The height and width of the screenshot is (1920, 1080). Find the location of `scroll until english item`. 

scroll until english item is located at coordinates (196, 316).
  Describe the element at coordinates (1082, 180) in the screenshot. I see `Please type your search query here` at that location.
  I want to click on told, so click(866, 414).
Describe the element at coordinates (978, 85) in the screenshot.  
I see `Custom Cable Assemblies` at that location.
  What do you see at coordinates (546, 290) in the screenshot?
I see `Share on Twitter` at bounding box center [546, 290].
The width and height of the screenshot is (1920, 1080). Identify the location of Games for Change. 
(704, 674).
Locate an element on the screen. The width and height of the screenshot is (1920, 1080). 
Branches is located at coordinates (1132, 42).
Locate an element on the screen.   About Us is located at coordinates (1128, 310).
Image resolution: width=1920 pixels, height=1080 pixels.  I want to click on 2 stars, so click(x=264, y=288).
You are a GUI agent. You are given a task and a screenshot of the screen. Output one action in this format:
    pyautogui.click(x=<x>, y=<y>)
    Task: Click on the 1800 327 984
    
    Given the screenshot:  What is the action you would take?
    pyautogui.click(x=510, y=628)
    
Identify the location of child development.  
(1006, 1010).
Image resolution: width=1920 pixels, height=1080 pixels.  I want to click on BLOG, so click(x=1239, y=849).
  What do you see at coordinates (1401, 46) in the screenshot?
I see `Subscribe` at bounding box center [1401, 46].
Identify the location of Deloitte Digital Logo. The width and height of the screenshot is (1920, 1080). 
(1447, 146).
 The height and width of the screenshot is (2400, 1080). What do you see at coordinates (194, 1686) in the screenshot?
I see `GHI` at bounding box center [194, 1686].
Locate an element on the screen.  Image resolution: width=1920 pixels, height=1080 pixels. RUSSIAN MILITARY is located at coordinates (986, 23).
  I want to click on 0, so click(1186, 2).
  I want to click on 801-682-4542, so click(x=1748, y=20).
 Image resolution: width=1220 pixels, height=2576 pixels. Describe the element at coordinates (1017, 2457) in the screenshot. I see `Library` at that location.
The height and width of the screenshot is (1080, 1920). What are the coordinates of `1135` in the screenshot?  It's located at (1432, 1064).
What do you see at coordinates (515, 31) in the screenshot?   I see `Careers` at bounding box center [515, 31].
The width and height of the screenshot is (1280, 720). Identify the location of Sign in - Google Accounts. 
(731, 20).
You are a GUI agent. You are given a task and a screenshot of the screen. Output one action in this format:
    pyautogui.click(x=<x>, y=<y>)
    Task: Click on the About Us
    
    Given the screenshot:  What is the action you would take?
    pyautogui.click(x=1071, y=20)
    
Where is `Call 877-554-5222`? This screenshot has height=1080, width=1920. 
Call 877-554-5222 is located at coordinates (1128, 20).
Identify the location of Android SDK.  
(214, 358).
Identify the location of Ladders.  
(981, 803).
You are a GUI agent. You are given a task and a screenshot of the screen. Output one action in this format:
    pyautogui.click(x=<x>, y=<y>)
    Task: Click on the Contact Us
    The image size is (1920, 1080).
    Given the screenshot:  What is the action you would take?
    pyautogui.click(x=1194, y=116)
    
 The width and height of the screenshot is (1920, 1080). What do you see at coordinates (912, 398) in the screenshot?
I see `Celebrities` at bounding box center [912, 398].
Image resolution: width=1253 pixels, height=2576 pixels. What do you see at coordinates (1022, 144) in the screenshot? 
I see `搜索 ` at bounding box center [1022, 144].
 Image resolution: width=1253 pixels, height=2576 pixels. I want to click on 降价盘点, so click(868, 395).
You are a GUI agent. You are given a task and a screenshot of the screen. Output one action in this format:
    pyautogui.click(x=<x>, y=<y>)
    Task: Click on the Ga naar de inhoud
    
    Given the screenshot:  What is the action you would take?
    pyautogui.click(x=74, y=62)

§ **Exercise task**
Copy out the entries word for word, starting at the line that contains "The width and height of the screenshot is (1280, 720)." and ending at the line that contains "(981, 803).", with both of those lines included.

§ **Answer to this task**
The width and height of the screenshot is (1280, 720). Identify the location of Sign in - Google Accounts. 
(731, 20).
You are a GUI agent. You are given a task and a screenshot of the screen. Output one action in this format:
    pyautogui.click(x=<x>, y=<y>)
    Task: Click on the About Us
    
    Given the screenshot:  What is the action you would take?
    pyautogui.click(x=1071, y=20)
    
Where is `Call 877-554-5222`? This screenshot has height=1080, width=1920. 
Call 877-554-5222 is located at coordinates (1128, 20).
Identify the location of Android SDK.  
(214, 358).
Identify the location of Ladders.  
(981, 803).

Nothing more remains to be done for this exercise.